Deeply touching play Of Our Own Making has opened at The Tara Theatre and plays until 16th February. Written and directed by Jonathan Brown, it displays a powerful story dealing with important topics; the refugee crisis and terrorism. The mood of the play shifts between rage, despair, passion and hope, with an unexpected plot twist to really grab the audience’s attention.
Of Our Own Making gives audiences the opportunity to see the stories of people who are usually not given the chance to defend their actions and beliefs. We see the lives of five individuals, with different backgrounds, cross, connect and change forever. Parsifal is a young, insecure boy who gets caught up in a matter much bigger than he is capable of dealing with. Hussan, a mysterious man travelling into Europe, and Saif, a well-educated man who tries to run from ISIS ruled countries. Then there’s Micky, a determined tabloid reporter who tries to get a story about refugees, and Amira, a young refugee mother in search for shelter.
The simple staging used in Of Our Own Making created just the right ambience for this piece.

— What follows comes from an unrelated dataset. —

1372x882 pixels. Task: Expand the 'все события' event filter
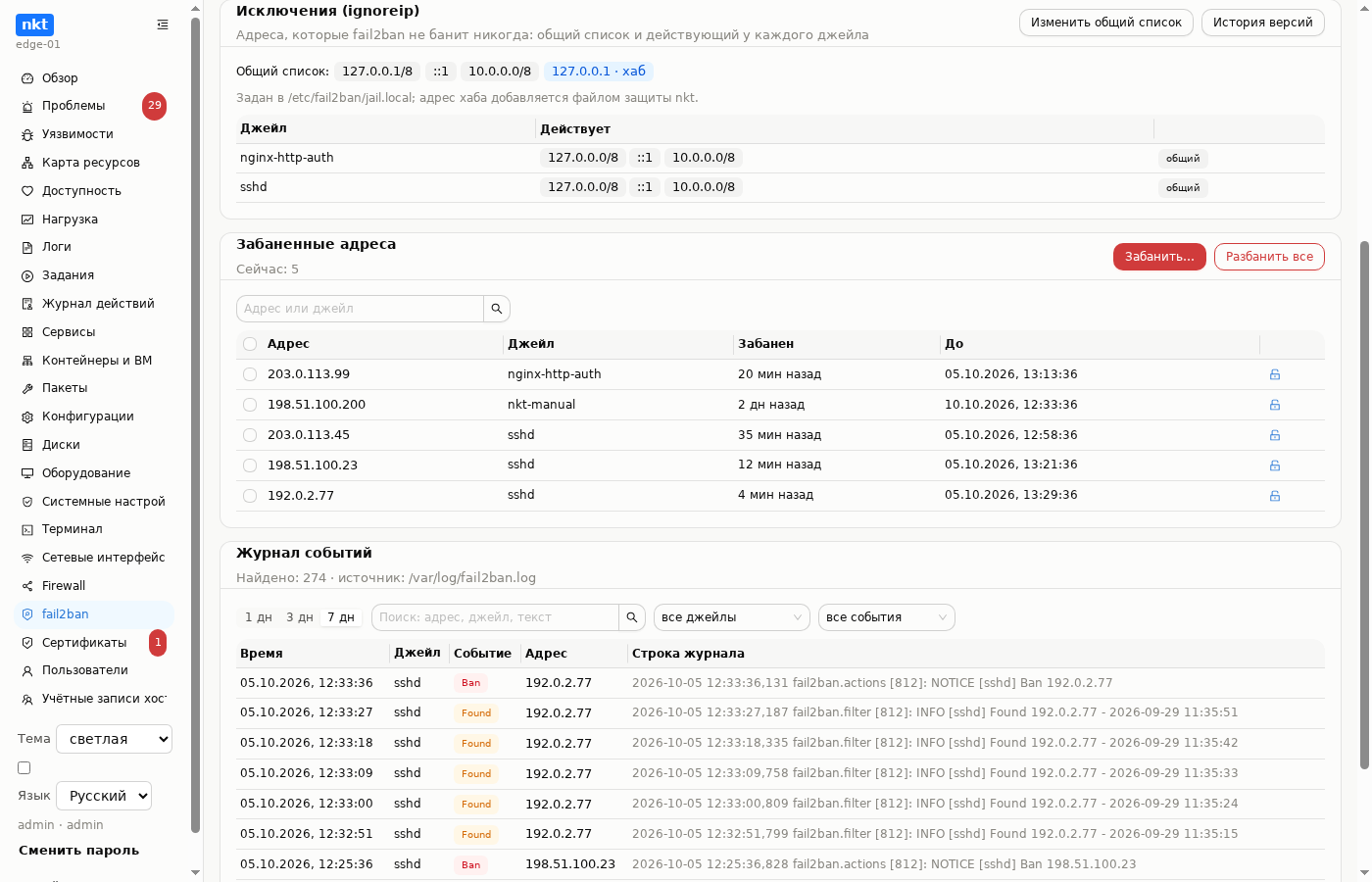tap(887, 617)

The actors, Natali Servat, Erin Elkin, Vincent Kerschbaum, Hamza Siddique and Jonathan Brown deliver a powerful, and simply astonishing performance with incredible naturalness of character.
One could feel the tension rising in the room as the story developed, and although the play is nowhere near comedy, there were moments so tense you couldn’t help but laugh or gasp, or even cry with the actors. Running at a full two hours it holds the audience’s attention throughout, with not one moment where it becomes dull or uninteresting.

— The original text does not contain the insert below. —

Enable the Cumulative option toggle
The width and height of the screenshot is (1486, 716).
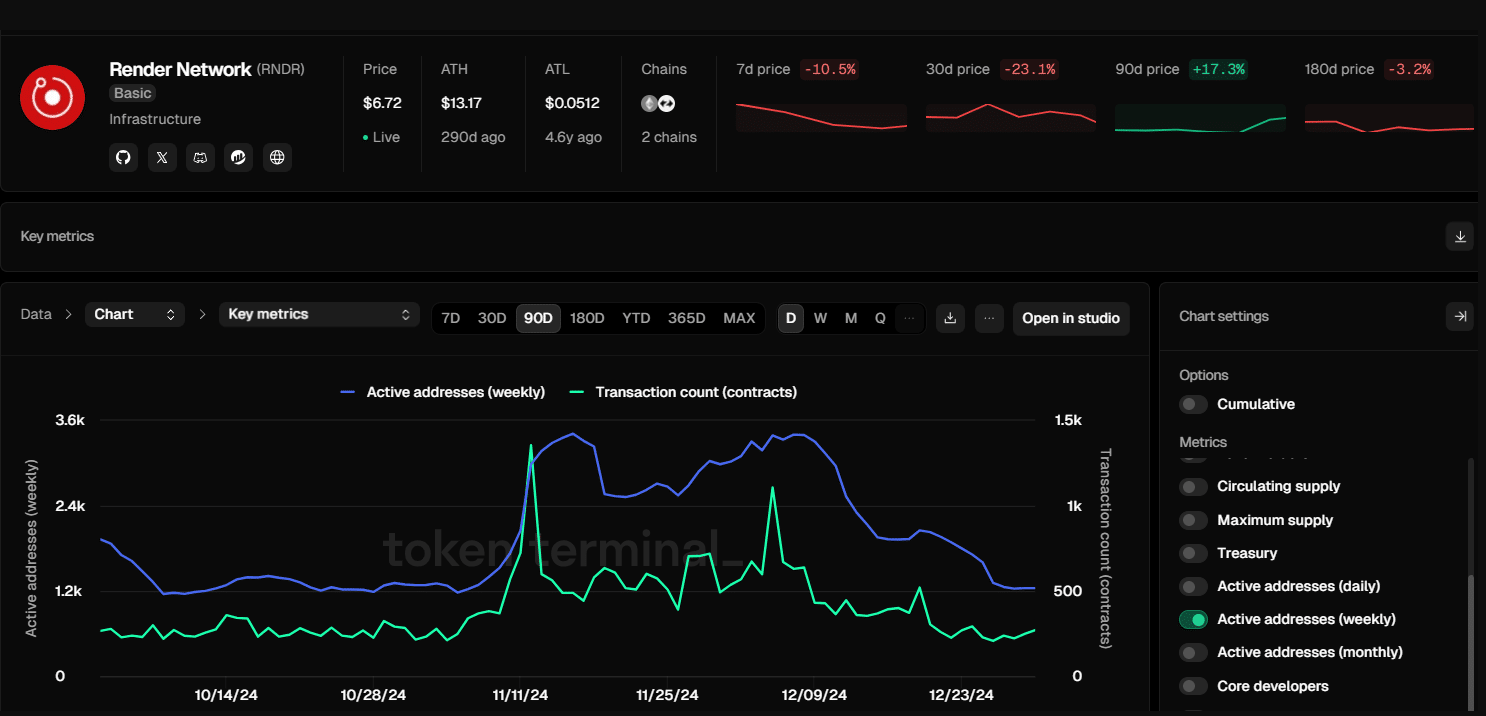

With very little the cast and creatives manage to accomplish a lot. With the use of simple but explicit staging and costumes, this production makes the audience focus more on what is most important, the story. And from that story we are able to feel a number of emotions, helped by innovative lighting design by Joseph Thomas.

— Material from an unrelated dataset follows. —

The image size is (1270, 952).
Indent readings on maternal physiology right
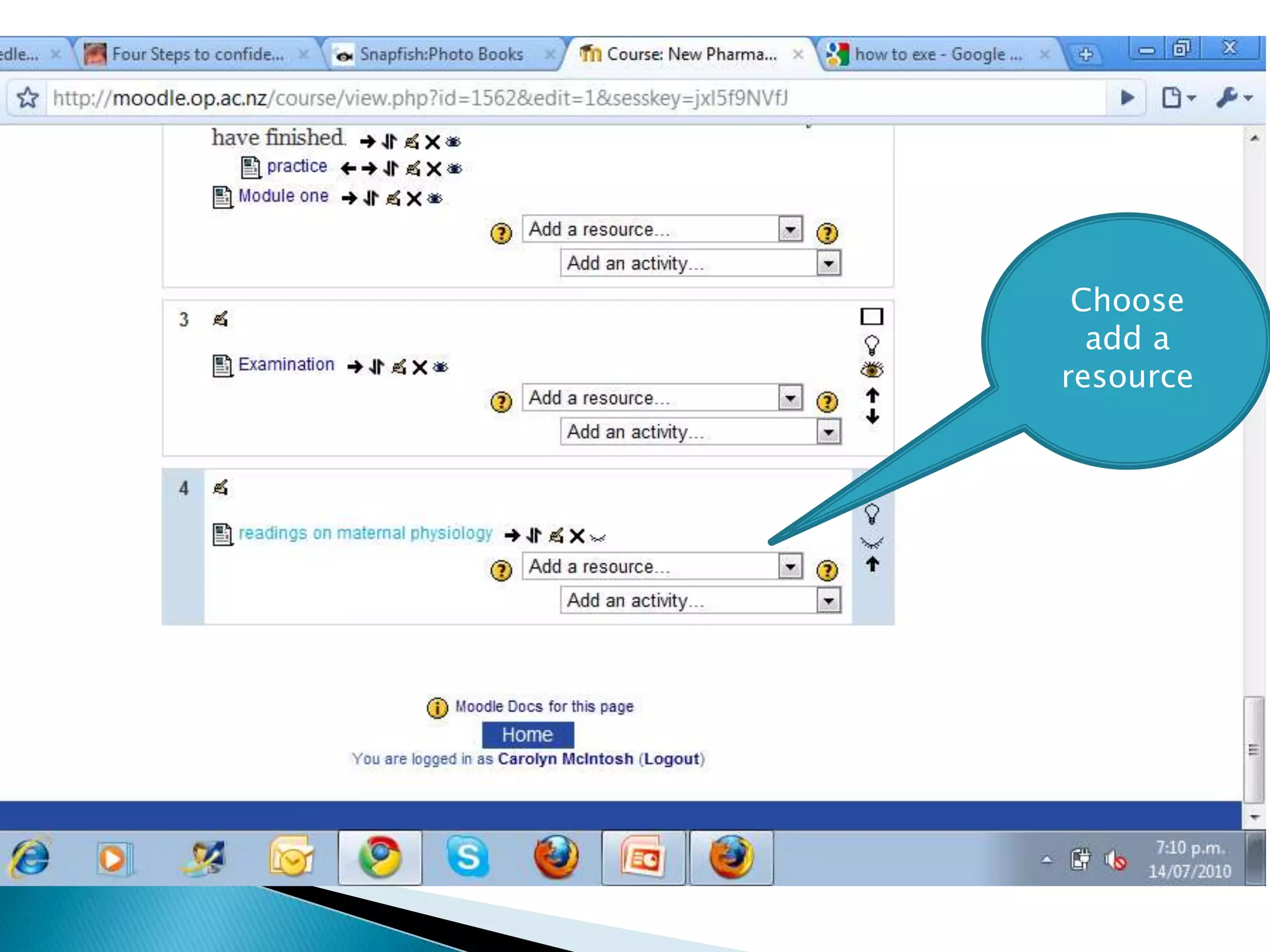(x=512, y=536)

Of Our Own Making is a “must see” for everyone, as it covers some of the most important problems we face in the world today Usually we don’t get to see that part of the story, told by the victims. Everyone has opinions but mostly not based on knowledge. Once you see the story of such issues from the other side; from the ISIS solider, from an immigrant, from a tabloid journalist, you find yourself forming a different opinion. There are few pieces of theatre which can deliver such a big story in such an intimate way.